Stored records
★ ★ ★ ★ ★
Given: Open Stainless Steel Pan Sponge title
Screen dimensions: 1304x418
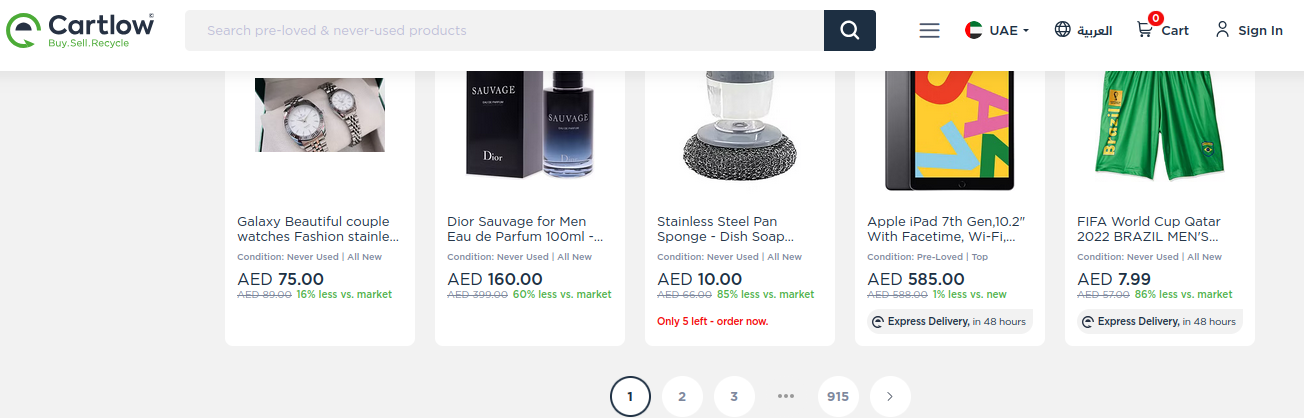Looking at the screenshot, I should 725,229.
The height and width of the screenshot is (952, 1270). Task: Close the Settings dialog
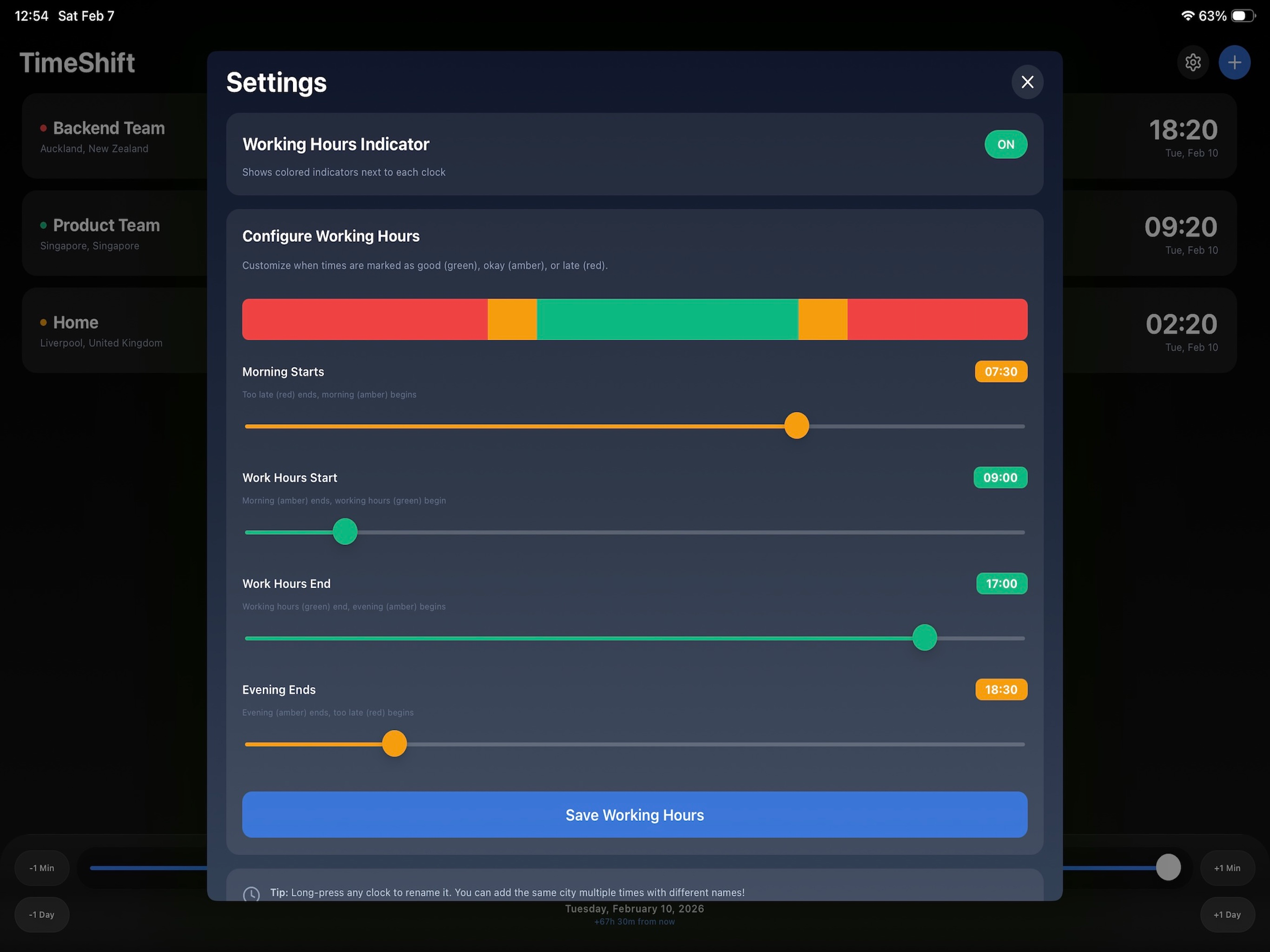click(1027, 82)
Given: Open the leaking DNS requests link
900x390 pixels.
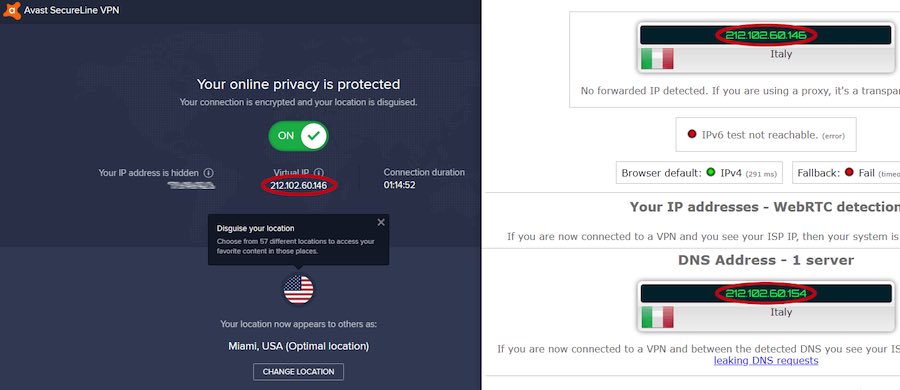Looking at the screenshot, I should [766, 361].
★ ★ ★ ★ ★
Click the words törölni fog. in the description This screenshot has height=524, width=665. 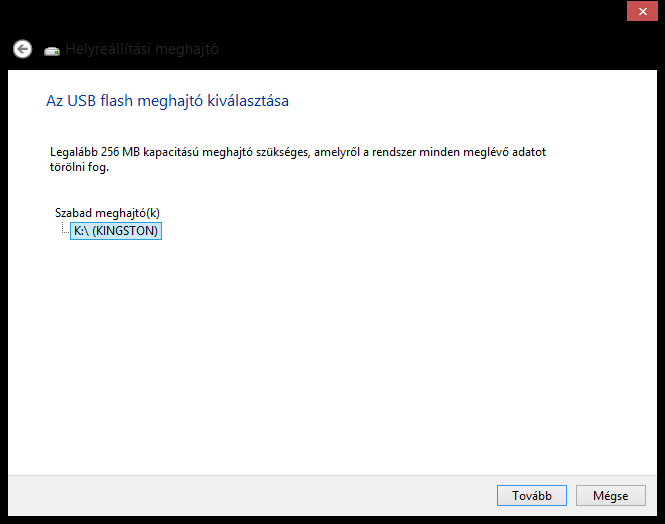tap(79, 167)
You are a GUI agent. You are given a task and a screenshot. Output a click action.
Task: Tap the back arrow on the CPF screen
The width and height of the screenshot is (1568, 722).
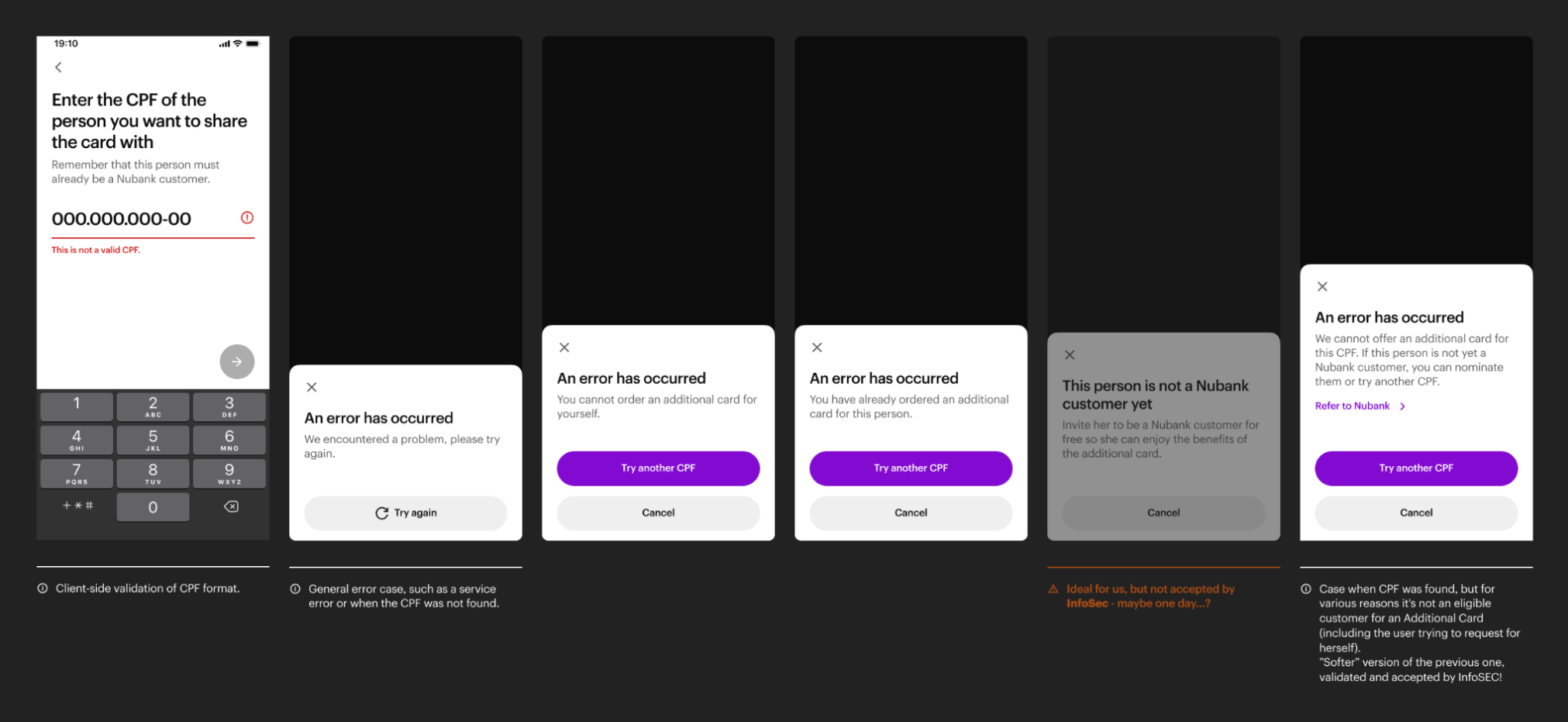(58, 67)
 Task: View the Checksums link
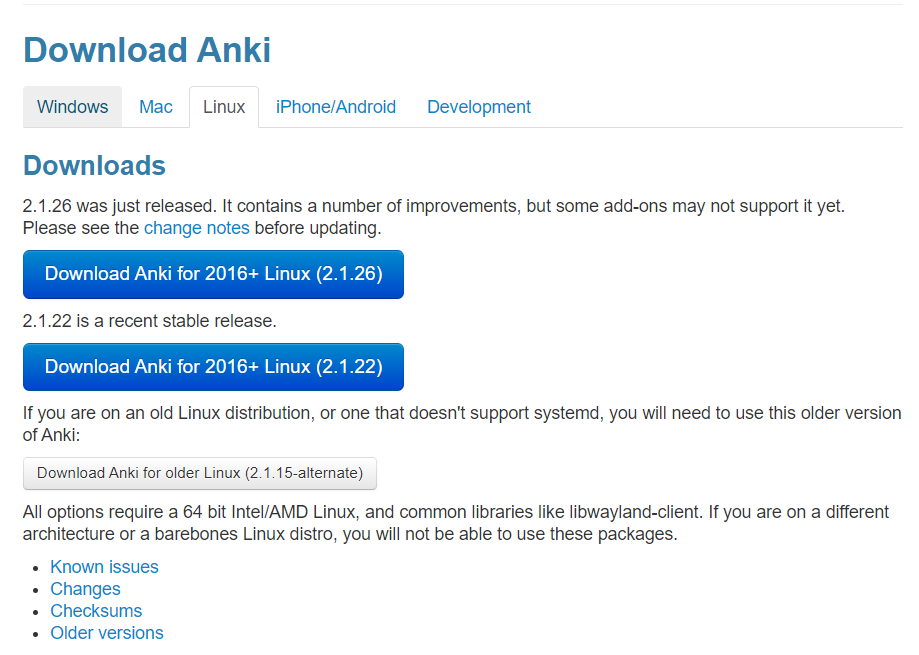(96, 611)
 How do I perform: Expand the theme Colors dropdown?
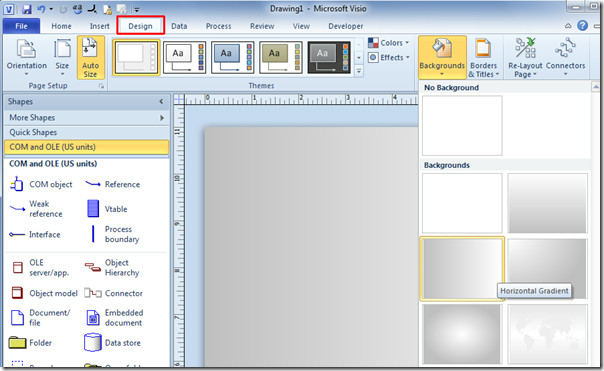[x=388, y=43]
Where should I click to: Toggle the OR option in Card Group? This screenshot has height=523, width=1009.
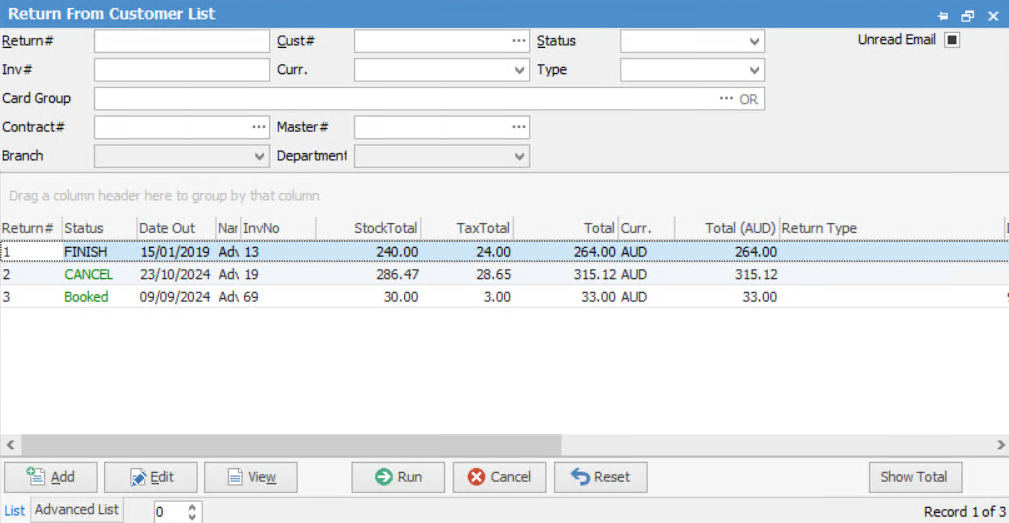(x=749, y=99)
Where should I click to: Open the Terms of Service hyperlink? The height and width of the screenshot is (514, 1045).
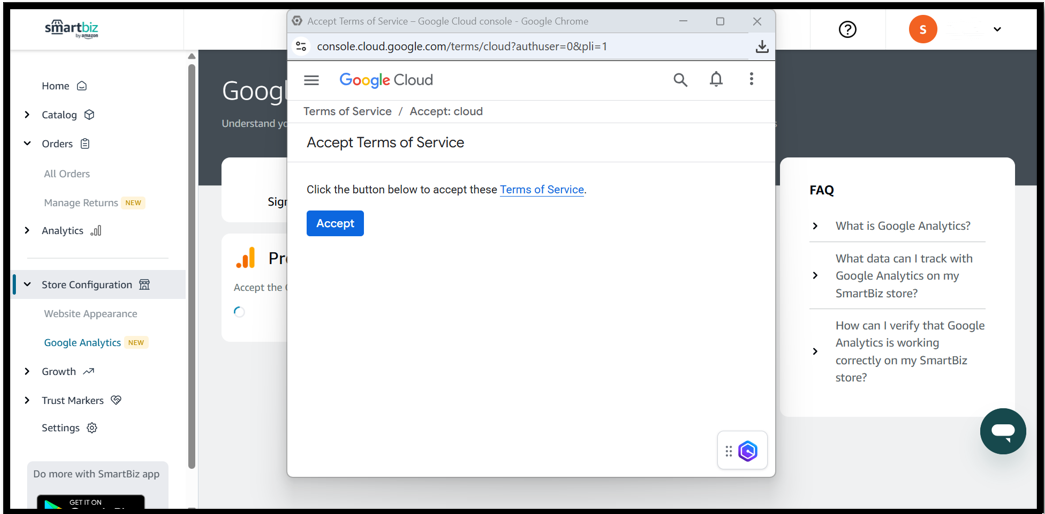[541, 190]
★ ★ ★ ★ ★
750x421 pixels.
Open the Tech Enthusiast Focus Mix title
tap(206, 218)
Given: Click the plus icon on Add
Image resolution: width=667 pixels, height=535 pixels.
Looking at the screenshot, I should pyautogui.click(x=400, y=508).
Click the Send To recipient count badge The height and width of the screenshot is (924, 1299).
★ ★ ★ ★ ★
#### Description of the task:
Starting at the line that has "Open the Tech Enthusiast Focus Mix title" in the records above, restate word for word every line until the one that has "Click the Send", and include that one as well.

#### Result:
Open the Tech Enthusiast Focus Mix title
tap(206, 218)
Given: Click the plus icon on Add
Image resolution: width=667 pixels, height=535 pixels.
Looking at the screenshot, I should pyautogui.click(x=400, y=508).
Click the Send To recipient count badge The height and width of the screenshot is (924, 1299).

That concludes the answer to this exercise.